-- Data listing follows --
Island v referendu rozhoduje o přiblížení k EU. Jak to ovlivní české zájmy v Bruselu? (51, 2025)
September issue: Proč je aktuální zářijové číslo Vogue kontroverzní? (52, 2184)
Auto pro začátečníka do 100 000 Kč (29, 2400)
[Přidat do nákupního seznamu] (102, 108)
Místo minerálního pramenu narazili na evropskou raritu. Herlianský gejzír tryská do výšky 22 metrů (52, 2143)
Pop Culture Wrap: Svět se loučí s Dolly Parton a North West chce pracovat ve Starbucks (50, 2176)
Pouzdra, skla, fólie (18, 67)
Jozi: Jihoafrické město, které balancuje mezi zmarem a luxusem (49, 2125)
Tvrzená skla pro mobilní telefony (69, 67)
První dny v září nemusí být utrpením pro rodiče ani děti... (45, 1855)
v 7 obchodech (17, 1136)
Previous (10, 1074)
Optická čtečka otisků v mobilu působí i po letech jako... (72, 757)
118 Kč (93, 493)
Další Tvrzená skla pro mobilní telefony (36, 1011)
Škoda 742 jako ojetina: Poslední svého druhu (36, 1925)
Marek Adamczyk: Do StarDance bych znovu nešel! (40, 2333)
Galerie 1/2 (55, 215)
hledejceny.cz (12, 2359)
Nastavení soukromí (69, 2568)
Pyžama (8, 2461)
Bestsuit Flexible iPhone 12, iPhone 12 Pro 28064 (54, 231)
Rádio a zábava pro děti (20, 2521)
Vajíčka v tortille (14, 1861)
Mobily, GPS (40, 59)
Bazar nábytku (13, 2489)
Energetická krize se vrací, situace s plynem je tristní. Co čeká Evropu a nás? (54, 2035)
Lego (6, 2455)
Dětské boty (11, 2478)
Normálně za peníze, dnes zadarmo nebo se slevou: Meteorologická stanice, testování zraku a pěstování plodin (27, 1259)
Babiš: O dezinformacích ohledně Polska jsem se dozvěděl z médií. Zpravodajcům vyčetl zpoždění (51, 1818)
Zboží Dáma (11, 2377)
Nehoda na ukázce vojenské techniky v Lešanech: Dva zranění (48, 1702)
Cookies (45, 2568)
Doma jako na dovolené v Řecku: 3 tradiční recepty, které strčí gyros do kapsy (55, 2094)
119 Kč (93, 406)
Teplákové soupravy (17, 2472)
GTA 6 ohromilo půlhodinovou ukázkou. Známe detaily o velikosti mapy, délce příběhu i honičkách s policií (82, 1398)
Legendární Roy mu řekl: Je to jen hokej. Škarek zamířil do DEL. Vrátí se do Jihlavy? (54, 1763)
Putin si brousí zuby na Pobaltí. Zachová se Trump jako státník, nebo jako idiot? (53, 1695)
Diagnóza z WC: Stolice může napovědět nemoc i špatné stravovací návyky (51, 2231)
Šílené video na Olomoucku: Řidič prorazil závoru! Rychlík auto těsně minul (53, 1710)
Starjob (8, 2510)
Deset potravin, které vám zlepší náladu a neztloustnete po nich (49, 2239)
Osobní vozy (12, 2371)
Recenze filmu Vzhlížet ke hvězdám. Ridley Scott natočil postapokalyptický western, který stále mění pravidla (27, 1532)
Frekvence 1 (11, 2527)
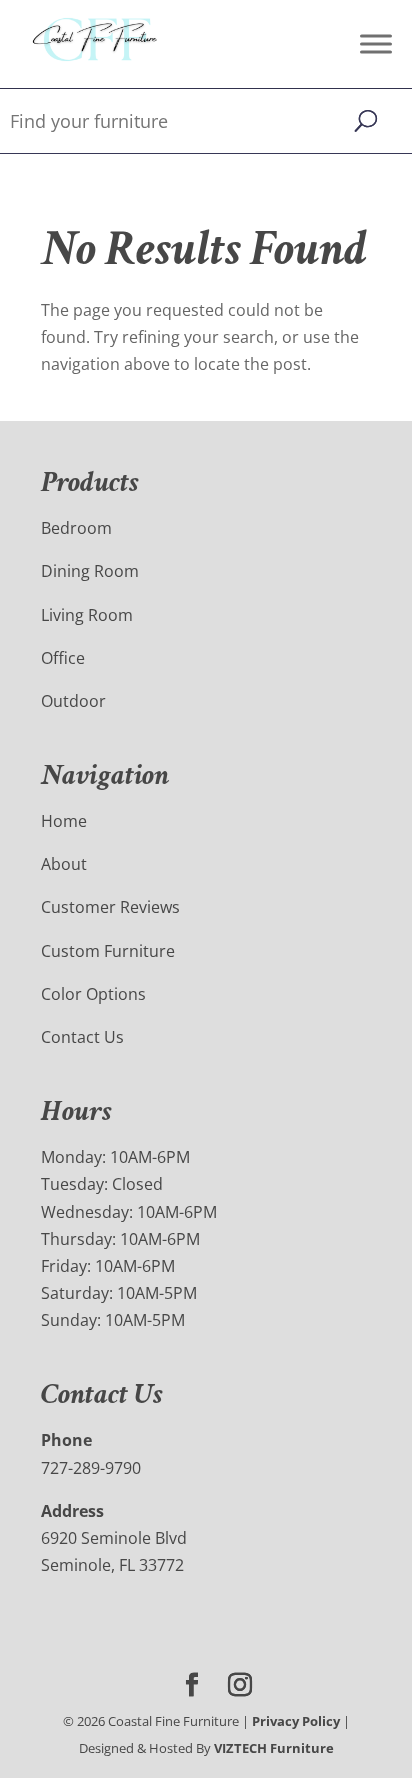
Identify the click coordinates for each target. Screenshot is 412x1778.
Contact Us (82, 1037)
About (64, 864)
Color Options (93, 994)
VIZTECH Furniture (274, 1748)
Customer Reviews (110, 907)
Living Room (87, 615)
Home (64, 821)
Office (63, 658)
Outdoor (73, 701)
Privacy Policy (296, 1721)
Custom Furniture (108, 951)
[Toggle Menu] (376, 43)
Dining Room (90, 571)
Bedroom (76, 528)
-- Data listing concluded --
The data above are to be repeated word for word, with any pictures left out.

Island v referendu rozhoduje o přiblížení k EU. Jak to ovlivní české zájmy v Bruselu? (51, 2025)
September issue: Proč je aktuální zářijové číslo Vogue kontroverzní? (52, 2184)
Auto pro začátečníka do 100 000 Kč (29, 2400)
[Přidat do nákupního seznamu] (102, 108)
Místo minerálního pramenu narazili na evropskou raritu. Herlianský gejzír tryská do výšky 22 metrů (52, 2143)
Pop Culture Wrap: Svět se loučí s Dolly Parton a North West chce pracovat ve Starbucks (50, 2176)
Pouzdra, skla, fólie (18, 67)
Jozi: Jihoafrické město, které balancuje mezi zmarem a luxusem (49, 2125)
Tvrzená skla pro mobilní telefony (69, 67)
První dny v září nemusí být utrpením pro rodiče ani děti... (45, 1855)
v 7 obchodech (17, 1136)
Previous (10, 1074)
Optická čtečka otisků v mobilu působí i po letech jako... (72, 757)
118 Kč (93, 493)
Další Tvrzená skla pro mobilní telefony (36, 1011)
Škoda 742 jako ojetina: Poslední svého druhu (36, 1925)
Marek Adamczyk: Do StarDance bych znovu nešel! (40, 2333)
Galerie 1/2 (55, 215)
hledejceny.cz (12, 2359)
Nastavení soukromí (69, 2568)
Pyžama (8, 2461)
Bestsuit Flexible iPhone 12, iPhone 12 Pro 28064 (54, 231)
Rádio a zábava pro děti (20, 2521)
Vajíčka v tortille (14, 1861)
Mobily, GPS (40, 59)
Bazar nábytku (13, 2489)
Energetická krize se vrací, situace s plynem je tristní. Co čeká Evropu a nás? (54, 2035)
Lego (6, 2455)
Dětské boty (11, 2478)
Normálně za peníze, dnes zadarmo nebo se slevou: Meteorologická stanice, testování zraku a pěstování plodin (27, 1259)
Babiš: O dezinformacích ohledně Polska jsem se dozvěděl z médií. Zpravodajcům vyčetl zpoždění (51, 1818)
Zboží Dáma (11, 2377)
Nehoda na ukázce vojenské techniky v Lešanech: Dva zranění (48, 1702)
Cookies (45, 2568)
Doma jako na dovolené v Řecku: 3 tradiční recepty, které strčí gyros do kapsy (55, 2094)
119 Kč (93, 406)
Teplákové soupravy (17, 2472)
GTA 6 ohromilo půlhodinovou ukázkou. Známe detaily o velikosti mapy, délce příběhu i honičkách s policií (82, 1398)
Legendární Roy mu řekl: Je to jen hokej. Škarek zamířil do DEL. Vrátí se do Jihlavy? (54, 1763)
Putin si brousí zuby na Pobaltí. Zachová se Trump jako státník, nebo jako idiot? (53, 1695)
Diagnóza z WC: Stolice může napovědět nemoc i špatné stravovací návyky (51, 2231)
Šílené video na Olomoucku: Řidič prorazil závoru! Rychlík auto těsně minul (53, 1710)
Starjob (8, 2510)
Deset potravin, které vám zlepší náladu a neztloustnete po nich (49, 2239)
Osobní vozy (12, 2371)
Recenze filmu Vzhlížet ke hvězdám. Ridley Scott natočil postapokalyptický western, který stále mění pravidla (27, 1532)
Frekvence 1 (11, 2527)
Identify the click coordinates for each target. Screenshot is 412x1778.
Contact Us (82, 1037)
About (64, 864)
Color Options (93, 994)
VIZTECH Furniture (274, 1748)
Customer Reviews (110, 907)
Living Room (87, 615)
Home (64, 821)
Office (63, 658)
Outdoor (73, 701)
Privacy Policy (296, 1721)
Custom Furniture (108, 951)
[Toggle Menu] (376, 43)
Dining Room (90, 571)
Bedroom (76, 528)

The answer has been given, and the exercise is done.